+++ Dataset records +++

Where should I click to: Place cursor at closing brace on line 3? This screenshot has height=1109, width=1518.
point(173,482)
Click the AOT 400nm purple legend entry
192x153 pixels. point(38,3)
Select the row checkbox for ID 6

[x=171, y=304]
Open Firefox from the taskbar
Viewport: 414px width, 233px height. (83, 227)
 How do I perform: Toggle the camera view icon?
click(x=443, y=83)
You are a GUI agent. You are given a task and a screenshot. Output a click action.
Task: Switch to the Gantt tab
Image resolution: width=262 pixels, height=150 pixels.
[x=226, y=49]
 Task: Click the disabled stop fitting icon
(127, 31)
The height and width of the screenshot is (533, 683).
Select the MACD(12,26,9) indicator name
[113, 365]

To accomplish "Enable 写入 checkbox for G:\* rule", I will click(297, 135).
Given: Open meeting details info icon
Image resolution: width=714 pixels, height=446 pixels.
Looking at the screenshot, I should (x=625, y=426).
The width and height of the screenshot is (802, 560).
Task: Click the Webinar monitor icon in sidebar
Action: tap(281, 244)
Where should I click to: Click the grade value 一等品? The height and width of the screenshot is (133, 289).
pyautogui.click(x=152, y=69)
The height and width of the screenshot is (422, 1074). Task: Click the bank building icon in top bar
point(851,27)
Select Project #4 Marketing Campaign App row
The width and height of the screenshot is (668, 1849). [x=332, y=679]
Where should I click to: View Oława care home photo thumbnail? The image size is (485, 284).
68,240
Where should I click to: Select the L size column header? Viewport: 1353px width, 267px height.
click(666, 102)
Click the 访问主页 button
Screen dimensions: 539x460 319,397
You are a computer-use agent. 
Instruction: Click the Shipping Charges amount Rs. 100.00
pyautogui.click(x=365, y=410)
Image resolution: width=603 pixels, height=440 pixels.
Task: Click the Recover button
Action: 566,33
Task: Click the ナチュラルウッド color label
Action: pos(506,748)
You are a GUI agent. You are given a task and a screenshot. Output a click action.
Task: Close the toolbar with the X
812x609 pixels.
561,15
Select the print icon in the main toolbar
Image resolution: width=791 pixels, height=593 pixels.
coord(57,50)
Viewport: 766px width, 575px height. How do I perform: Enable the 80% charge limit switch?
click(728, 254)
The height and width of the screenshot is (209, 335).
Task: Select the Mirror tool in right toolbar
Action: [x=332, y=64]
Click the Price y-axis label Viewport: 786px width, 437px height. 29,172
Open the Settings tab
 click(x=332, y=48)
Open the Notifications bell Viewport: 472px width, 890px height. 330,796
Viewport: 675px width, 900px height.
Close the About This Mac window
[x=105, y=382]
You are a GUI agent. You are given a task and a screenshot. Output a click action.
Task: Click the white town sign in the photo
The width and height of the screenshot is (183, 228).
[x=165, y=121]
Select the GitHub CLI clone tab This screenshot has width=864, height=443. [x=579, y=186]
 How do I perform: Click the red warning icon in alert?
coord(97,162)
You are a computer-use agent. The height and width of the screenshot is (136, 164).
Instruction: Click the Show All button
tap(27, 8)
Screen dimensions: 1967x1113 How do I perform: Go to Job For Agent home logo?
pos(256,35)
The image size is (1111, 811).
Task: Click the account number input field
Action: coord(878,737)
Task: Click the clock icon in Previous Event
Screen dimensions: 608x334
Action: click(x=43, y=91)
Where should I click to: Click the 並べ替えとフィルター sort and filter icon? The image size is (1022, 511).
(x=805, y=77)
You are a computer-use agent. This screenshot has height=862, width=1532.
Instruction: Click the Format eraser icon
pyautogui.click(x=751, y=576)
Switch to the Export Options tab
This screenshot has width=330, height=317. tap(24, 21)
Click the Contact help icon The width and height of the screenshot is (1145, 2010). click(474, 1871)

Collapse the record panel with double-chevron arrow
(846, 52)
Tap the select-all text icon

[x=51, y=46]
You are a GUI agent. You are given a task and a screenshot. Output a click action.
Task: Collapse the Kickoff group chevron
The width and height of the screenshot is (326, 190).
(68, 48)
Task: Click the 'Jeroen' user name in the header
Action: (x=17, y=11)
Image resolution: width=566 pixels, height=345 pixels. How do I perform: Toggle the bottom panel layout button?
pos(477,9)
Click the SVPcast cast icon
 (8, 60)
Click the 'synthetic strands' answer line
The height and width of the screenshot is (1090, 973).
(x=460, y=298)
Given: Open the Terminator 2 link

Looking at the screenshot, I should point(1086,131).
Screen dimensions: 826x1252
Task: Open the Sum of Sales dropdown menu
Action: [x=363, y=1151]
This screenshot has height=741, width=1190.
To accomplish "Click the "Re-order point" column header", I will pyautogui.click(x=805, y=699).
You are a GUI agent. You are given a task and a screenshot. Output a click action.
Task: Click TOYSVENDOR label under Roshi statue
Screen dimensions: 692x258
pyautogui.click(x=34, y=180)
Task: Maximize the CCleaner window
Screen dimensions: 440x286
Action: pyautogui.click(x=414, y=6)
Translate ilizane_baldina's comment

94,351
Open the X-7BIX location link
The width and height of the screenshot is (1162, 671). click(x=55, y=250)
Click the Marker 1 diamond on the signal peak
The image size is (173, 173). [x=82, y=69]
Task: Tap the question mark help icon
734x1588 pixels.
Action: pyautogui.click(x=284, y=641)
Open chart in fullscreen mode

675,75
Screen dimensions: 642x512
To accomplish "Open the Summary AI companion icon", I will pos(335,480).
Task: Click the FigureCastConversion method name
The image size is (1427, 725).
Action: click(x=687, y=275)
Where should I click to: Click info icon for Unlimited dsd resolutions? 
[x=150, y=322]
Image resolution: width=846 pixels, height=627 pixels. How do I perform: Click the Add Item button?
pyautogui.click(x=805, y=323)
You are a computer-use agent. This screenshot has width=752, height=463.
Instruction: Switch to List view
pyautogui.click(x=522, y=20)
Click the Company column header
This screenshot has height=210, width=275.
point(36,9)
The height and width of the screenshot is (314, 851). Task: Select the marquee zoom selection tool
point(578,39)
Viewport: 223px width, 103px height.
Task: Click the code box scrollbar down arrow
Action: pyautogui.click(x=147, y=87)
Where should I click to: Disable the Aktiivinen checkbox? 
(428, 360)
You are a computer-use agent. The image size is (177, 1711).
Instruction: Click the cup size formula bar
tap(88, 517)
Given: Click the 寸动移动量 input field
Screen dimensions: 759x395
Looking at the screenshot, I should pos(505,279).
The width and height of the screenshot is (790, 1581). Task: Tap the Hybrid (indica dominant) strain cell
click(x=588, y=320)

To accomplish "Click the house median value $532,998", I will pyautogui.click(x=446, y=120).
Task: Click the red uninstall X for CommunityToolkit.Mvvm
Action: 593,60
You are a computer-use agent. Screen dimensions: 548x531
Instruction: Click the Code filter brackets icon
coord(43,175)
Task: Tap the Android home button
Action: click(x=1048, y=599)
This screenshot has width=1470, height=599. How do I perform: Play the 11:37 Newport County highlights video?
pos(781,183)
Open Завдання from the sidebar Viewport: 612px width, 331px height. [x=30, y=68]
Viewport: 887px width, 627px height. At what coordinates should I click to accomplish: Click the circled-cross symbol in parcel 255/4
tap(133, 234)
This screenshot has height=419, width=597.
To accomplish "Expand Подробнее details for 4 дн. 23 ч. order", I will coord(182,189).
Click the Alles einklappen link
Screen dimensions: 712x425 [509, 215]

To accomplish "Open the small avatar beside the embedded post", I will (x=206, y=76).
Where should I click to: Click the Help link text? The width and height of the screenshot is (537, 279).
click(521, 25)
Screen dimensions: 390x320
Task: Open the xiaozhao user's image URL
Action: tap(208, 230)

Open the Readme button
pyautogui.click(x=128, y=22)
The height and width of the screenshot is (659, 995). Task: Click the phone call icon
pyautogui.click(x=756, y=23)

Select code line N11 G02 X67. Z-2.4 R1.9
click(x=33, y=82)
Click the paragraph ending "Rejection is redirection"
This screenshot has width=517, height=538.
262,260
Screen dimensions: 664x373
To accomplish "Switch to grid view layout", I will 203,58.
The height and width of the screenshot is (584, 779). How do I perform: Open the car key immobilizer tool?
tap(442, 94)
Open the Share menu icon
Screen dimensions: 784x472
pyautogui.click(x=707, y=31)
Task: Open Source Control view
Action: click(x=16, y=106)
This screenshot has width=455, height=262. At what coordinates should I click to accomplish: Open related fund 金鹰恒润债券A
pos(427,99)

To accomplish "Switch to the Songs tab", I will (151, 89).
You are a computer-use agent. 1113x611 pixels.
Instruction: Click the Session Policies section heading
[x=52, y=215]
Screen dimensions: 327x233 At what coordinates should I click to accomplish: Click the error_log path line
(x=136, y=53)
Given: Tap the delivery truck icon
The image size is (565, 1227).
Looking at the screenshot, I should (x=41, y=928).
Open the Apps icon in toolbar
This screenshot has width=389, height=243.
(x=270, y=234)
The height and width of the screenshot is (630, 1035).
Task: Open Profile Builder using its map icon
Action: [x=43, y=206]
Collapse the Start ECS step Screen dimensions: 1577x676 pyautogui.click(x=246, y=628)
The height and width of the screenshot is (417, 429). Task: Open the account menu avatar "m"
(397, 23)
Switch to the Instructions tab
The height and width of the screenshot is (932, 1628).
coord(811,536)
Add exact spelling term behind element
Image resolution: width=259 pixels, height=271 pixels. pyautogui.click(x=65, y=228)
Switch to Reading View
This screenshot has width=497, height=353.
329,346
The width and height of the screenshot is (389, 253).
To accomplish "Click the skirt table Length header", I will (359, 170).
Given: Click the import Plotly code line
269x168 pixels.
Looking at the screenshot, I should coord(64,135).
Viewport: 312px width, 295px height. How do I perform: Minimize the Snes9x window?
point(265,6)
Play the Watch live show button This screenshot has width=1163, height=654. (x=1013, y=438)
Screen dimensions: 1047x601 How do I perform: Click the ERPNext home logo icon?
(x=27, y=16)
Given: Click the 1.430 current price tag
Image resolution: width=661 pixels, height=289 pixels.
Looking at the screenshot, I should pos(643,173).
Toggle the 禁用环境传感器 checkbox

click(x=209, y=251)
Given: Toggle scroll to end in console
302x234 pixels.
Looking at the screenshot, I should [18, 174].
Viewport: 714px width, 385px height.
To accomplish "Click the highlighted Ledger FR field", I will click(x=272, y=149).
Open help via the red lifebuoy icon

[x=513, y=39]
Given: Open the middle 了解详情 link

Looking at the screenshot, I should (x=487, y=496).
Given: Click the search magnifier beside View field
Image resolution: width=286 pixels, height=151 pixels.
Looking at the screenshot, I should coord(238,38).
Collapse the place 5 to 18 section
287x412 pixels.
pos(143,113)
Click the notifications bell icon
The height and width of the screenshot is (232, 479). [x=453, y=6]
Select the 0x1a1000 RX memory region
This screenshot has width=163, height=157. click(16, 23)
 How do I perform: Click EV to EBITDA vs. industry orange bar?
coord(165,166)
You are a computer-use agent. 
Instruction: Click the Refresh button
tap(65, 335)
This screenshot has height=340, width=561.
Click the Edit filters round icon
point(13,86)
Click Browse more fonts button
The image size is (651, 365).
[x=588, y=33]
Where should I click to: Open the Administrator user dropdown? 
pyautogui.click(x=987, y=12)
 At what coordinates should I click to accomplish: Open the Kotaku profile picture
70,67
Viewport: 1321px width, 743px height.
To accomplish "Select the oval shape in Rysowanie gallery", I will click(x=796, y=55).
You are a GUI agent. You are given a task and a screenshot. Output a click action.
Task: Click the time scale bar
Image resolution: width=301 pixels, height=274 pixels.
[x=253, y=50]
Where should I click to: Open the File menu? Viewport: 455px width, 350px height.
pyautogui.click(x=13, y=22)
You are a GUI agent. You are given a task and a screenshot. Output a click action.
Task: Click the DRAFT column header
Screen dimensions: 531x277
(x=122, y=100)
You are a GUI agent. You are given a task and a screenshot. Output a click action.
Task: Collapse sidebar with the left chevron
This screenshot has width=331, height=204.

+++

Exactly the lines from the one containing "Screen dimensions: 531x277" through the final line above, and only those, should be given again.

Screen dimensions: 531x277
(x=122, y=100)
You are a GUI agent. You are given a task and a screenshot. Output a click action.
Task: Collapse sidebar with the left chevron
This screenshot has width=331, height=204.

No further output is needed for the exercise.